LA NORMALIDAD

Volvía de Valencia, tras una jornada apacible, soleada y bien arrozada, y de repente el cielo desapareció, engulléndonos a traición una tromba de agua y granizo de esas de parar en el arcén, sujetar la luna delantera con los dedos y rezar. Una vez amainó, y, normalizada la atmósfera, continuamos hacia casa, aún con el susto en el cuerpo, me dio por pensar. Además de en lo típico y tópico de una situación así, (es decir, en la pequeñez insignificante del hombre comparada con la inmensidad de la naturaleza, etc…) pensé en lo limitados que somos. En que nuestra miopía histórica nos lleva a creer que una vida desahogada y sin más contratiempos que los propios de la edad, sexo y condición, es lo normal. Lo que debe ser. Qué lejos estamos del tatatatarabuelo que, cada vez que pisaba fuera de la cueva, ignoraba si volvería vivo o ensartado de colgante en el colmillo de un mamut. O del bisabisabuelo que, condenado a galeras, resollaba al ritmo de los tambores del cómitre, sin más objetivo que respirar a la mañana. O, sin ir más lejos, del vecino de Kiev que juega al pintopintogorgorito con el servicio ruso de paquetería de drones a domicilio. Que le digan a Gregorio Samsa qué es la normalidad (acabo de releerme La Metamorfosis, qué le vamos a hacer, me apetecía una cuña segura entre tanta novedad y feria del libro). Sí, vale, lo normal no es amanecer convertidos en un insecto, pero tampoco parecía posible que otro bicho pudiera lograr confinarnos en casa dos meses y taparnos las bocas y hasta explotarnos los pulmones y mira. Ni que el volcán de Tajogaite se tirara 85 días escupiendo fuego. Ni que cada vez que nuestro radar detecta una borrasca (ahora dana) nos encomendemos al Altísimo, con eso del Niño y la Niña y la madre que los parió. Ni que en pleno siglo XXI viviéramos con el alma en vilo, pendientes de que al hijo de un marino mutilado por los nazis le diera por pulsar, en un arrebato tonto, el botón rojo (el gordo, no el del 112), lo justo para impedirnos firmar un tratado de no proliferación de la inteligencia artificial, que será la próxima amenaza, al parecer. Y que, a este paso, es difícil que le demos la dudosa oportunidad de sustituir a la natural.

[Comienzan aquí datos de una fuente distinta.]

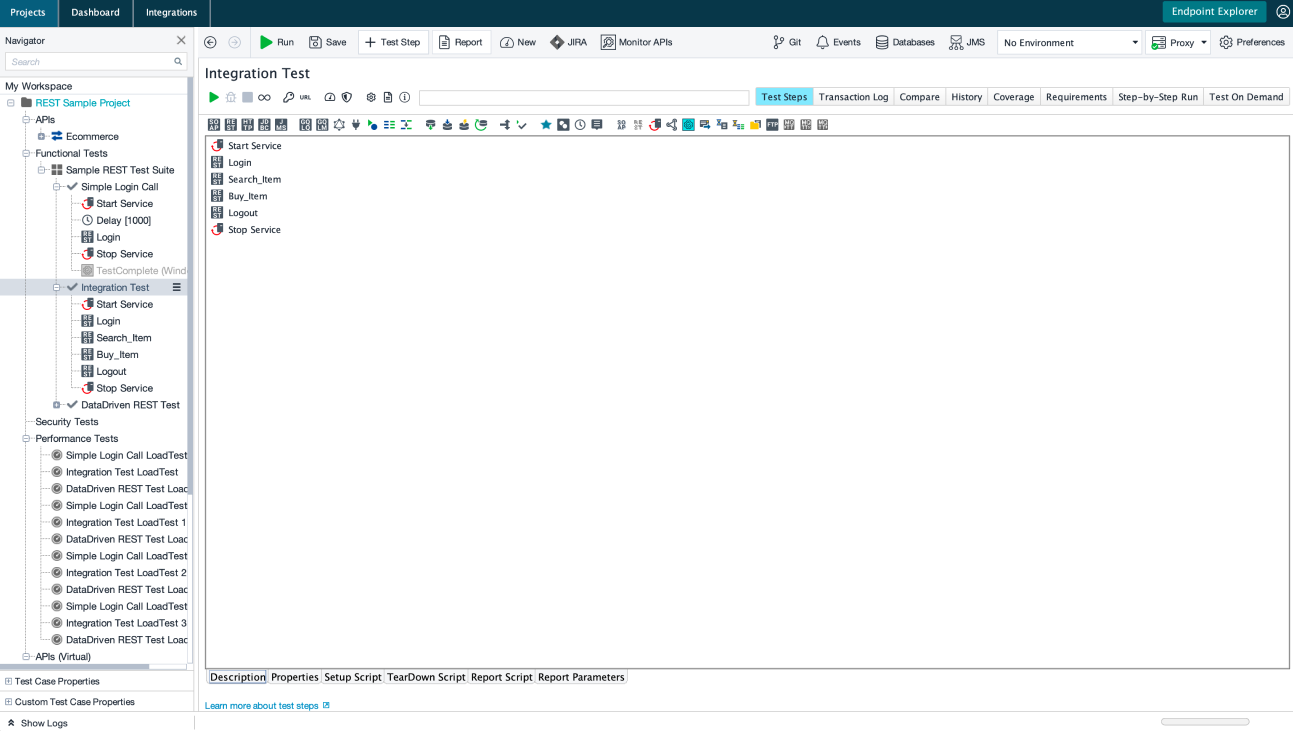Add a SOAP request test step
The height and width of the screenshot is (731, 1293).
pyautogui.click(x=213, y=124)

Somos cortos de vista. Igual nos esclafamos contra la primera tormenta que se nos cruza en el camino, que no vemos venir los votos de los sufridos electores (a pesar de la fiabilidad del C.I.S.), que no comprendemos que un buen día, sin avisar, los dinosaurios se extinguieron, antes de que hubiera dictaduras por exceso de democracia, antes de que la inteligencia “natural” despreciara a su entorno hasta explotar, antes de que una buena mañana, en su habitación de Praga, un judío asquenazí, empleado de seguros, decidiera revolucionar la literatura, al comprender que la normalidad es solo una fachada. Que lo insólito espera fuera, cada vez más cerca, acechando.